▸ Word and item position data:

___

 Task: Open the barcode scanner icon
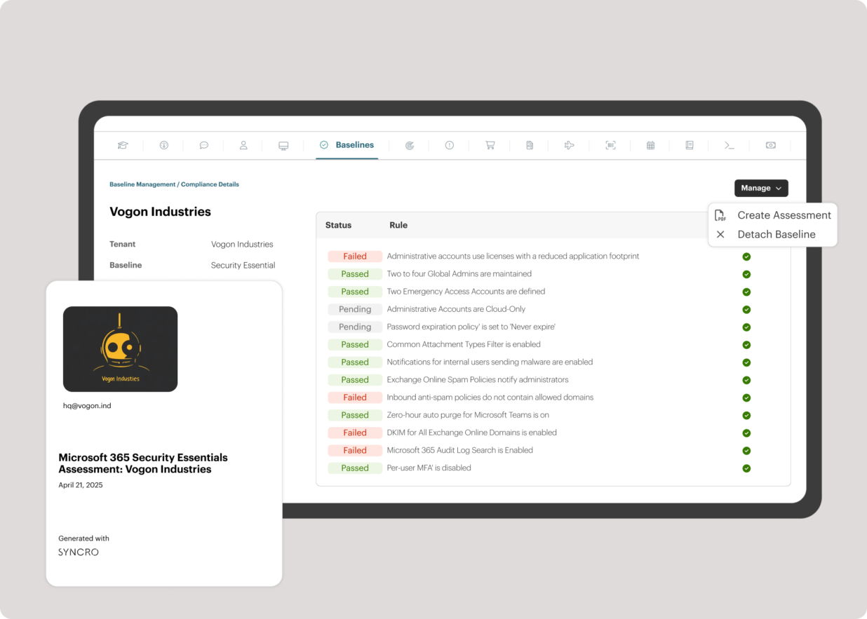(x=610, y=145)
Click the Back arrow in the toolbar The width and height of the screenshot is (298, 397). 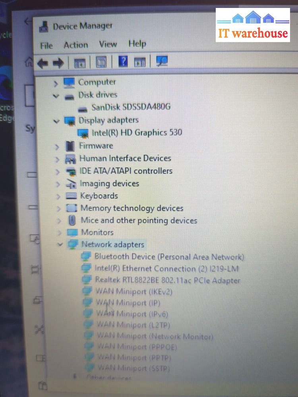[43, 63]
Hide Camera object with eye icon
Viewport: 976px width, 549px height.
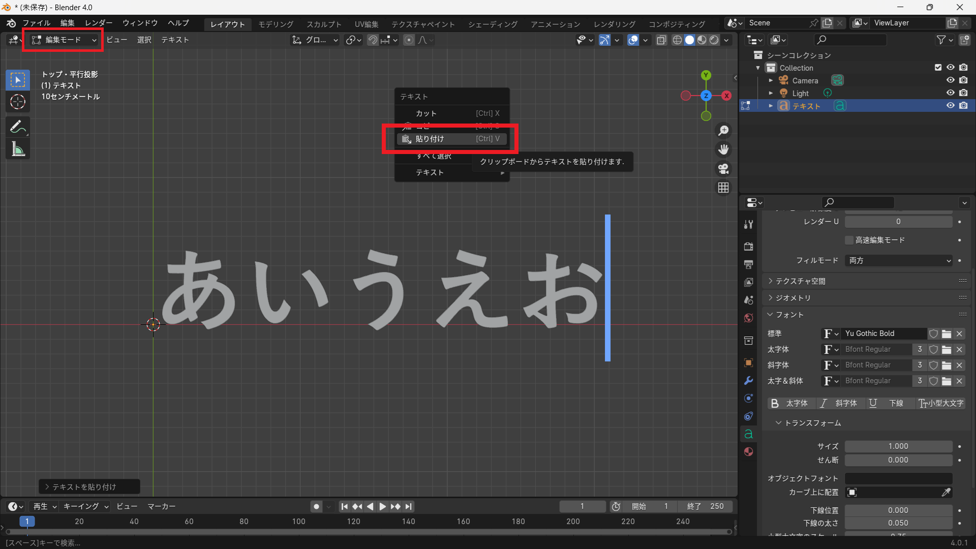pos(950,80)
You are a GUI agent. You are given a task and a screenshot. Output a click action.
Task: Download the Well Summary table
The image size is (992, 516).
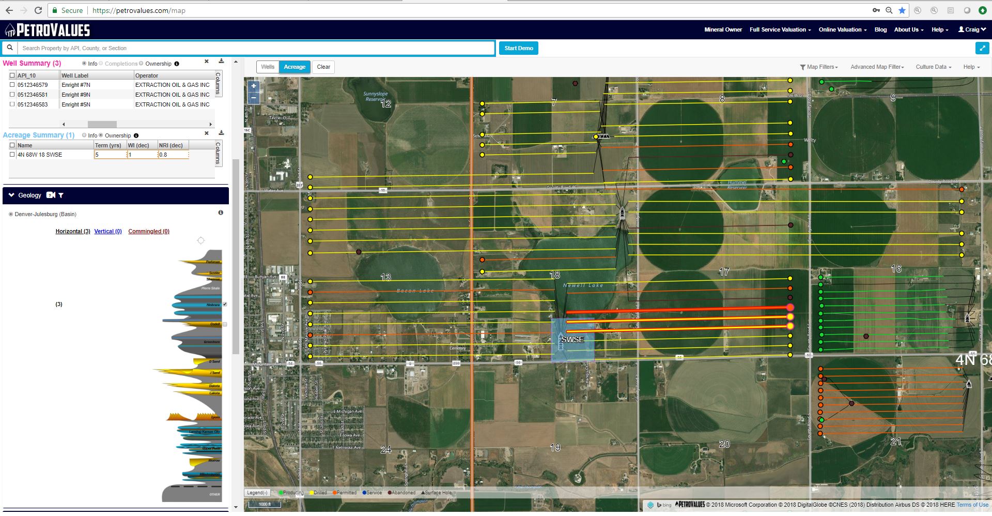pyautogui.click(x=221, y=62)
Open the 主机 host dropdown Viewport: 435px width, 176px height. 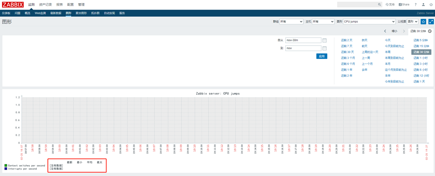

___

▸ Exercise task:
Reproduce the items verbatim from the line containing "You are a GUI" through the end of the items, including both ends. Omit the pictures from the output.

▸ Task output:
You are a GUI agent. You are given a task and a screenshot. Output a click action.
Task: Download the Well Summary table
The image size is (992, 516).
pyautogui.click(x=221, y=62)
Open the 主机 host dropdown Viewport: 435px width, 176px height. 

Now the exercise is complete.